Why we need to revive civil dialogue – EESC published Participatory Democracy Compendium
At a time when civil dialogue and our own democratic and societal models are facing new threats such as the rise of populism, disinformation, inequality and Euroscepticism, the European Economic and Social Committee (EESC) reviews ways to revive participatory democracy. The EESC´s newly published compendium brings together all opinions and reports which, over the last thirty years, have enabled the EESC and philanthropic and wider civil society organisations to strengthen participatory democracy and become part of the European decision-making process.
However, the EESC warns that participatory democracy is experiencing – and will continue to experience – major upheavals over the coming years. Therefore, according the EESC it is now more important than ever for civil society to mobilise and make sure its voice is heard, improve participatory democracy and become better organised to secure full implementation of Article 11 of the Treaty on the European Union (TEU), which guarantees the civil dialogue.

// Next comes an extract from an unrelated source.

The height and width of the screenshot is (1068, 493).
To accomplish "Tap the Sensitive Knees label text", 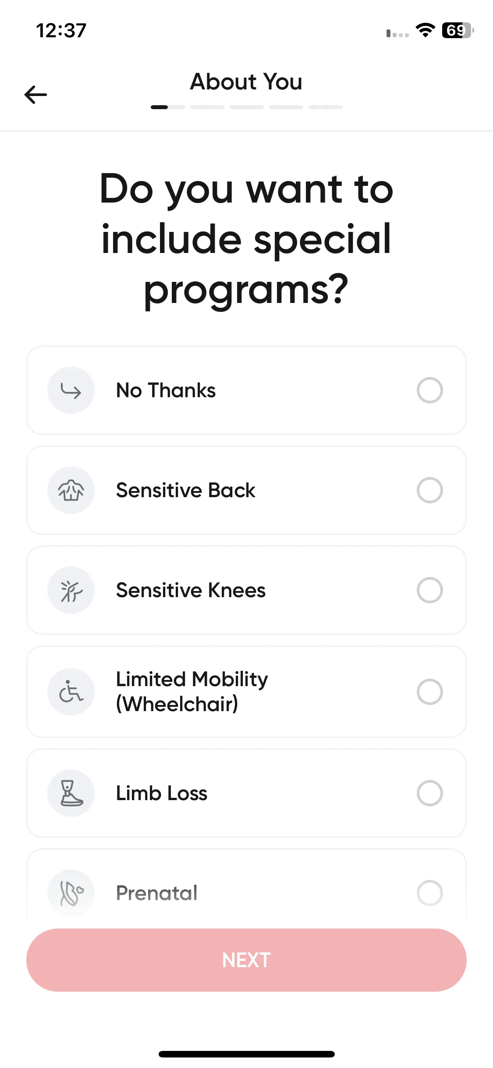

This is very much in line with wider civil society sector asks for a stronger civil dialogue and our Philanthropy Manifesto, which also calls on EU policy makers to recocnise and engage with philanthropy. The EESC also underlines that now is an opportunity to confirm its own role as cornerstone of civil dialogue vis-à-vis the other EU institutions. The crucial moment for civil dialogue is the Conference on the Future of Europe [provide link], which in its current shape does not foresee the direct participation of civil society organisations. The EESC has promised to relay the views of civil society organisations and to secure a position as a major player in the game including advocating for possible treaty changes.

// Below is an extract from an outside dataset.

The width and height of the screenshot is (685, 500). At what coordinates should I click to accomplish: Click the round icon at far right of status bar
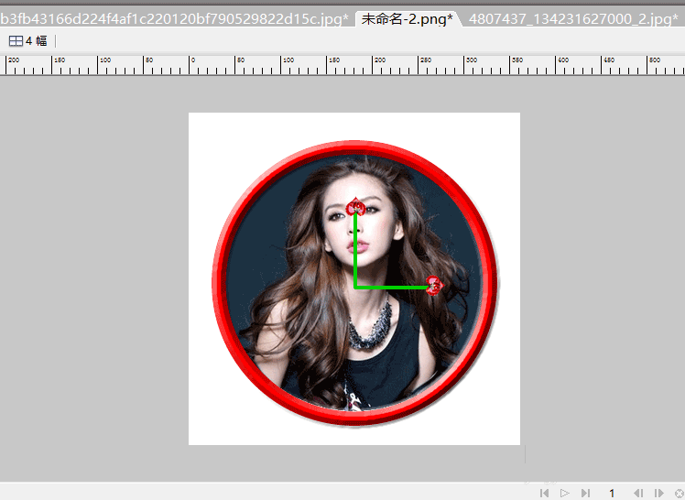tap(679, 493)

The philanthropy infrastructure together with civil society partners has called for a strong civil dialogue and inclusion of civil society in the Conference on the future of Europe. Philanthropic organisations are key actors and partners in supporting wider civil society, community cohesion and the European values such as democracy, rule of law and fundamental rights. The EESC itself has recognised the importance of the philanthropic sector at several occasions, such as in this opinion “European philanthropy: an untapped potential”.